Information Technology
Robert M. Metcalfe, Vice President, Technology, International Data Group
“As a starting point for our discussions, I am going to rip through the information technology industry’s agenda for next year: the bursting of the dot-com stock bubble; Microsoft’s reorientation; Intel’s diversification; the continuing building out of Internet infrastructure; the deployment of broadband; the upcoming broadcast entertainment Internet; post-PC computing; wireless mobile computing; speech; the open-source movement; peer-to-peer disk intermediation; the pay-as-we-go Internet; privacy paranoia; and intellectual capital.”
Health
Stuart Bondurant, Professor of Medicine, University of North Carolina
“We need to balance the economy and the quality of standardized care for all people with the effectiveness and humaneness of personalized care.
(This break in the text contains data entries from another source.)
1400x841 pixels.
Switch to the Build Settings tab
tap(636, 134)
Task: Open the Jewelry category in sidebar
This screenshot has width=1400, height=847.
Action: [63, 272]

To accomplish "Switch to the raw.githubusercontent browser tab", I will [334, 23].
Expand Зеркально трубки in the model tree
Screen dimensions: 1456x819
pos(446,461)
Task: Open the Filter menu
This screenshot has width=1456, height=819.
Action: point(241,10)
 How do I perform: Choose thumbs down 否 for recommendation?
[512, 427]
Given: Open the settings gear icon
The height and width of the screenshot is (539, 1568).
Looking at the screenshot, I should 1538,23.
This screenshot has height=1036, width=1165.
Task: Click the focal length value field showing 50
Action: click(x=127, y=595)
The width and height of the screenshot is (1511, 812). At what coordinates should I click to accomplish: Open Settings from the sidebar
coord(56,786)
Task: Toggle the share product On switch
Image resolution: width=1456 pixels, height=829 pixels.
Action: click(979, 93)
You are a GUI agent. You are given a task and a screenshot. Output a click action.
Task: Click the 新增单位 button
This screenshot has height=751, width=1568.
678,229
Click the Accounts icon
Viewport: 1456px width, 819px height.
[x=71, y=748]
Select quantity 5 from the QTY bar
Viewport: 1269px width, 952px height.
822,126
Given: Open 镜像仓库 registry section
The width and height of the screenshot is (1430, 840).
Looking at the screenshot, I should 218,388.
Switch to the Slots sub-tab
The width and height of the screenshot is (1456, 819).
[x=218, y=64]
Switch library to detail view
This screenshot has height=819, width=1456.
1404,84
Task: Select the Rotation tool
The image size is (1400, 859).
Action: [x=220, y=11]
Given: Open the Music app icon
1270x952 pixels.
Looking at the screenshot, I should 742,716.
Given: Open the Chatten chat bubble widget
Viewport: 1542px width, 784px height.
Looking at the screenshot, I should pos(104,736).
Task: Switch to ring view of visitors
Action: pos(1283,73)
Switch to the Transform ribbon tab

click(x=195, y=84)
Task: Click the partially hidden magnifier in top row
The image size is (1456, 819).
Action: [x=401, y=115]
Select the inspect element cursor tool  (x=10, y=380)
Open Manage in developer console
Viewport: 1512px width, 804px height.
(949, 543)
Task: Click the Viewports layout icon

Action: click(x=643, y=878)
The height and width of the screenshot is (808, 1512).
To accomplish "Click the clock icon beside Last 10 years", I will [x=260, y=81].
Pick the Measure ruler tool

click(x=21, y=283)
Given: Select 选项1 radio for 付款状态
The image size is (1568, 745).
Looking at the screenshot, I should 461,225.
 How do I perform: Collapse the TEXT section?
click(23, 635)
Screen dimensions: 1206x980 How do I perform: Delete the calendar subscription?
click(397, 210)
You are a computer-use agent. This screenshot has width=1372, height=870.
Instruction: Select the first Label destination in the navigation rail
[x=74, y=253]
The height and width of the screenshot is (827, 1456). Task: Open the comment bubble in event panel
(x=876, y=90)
There is an old clinical saying that recognizing the similarity among patients makes for efficiency, because you can make diagnoses quickly and easily if you understand the similarity between patients. At the same time, recognizing the differences between patients makes for effectiveness.”
Education
Gordon M. Ambach, Executive Director, Council of Chief State School Officers
“The United States has a university and college system that, in the area of mathematics and science, is the envy of the world. So what happened to our elementary and secondary system?”
Note: Gordon M. Ambach's presentation refers to this outline that was distributed to all participants.
Sustainability
Jane Lubchenco, Distinguished Professor and Wayne and Gladys Valley Professor of Marine Biology, Oregon State University
“Sustainability science combines the best of the biogeophysical and socioeconomic sciences, engineering and medicine, drawing on current knowledge, but extending it far beyond. If she grows and thrives, sustainability science has the potential to guide humanity during the critical coming century.”
Globalization of Business
George M. C. Fisher, Chairman, Eastman Kodak Company
“Estonia has guaranteed Internet access to every citizen as a constitutional right. Can you imagine our bill of rights that includes Internet access?”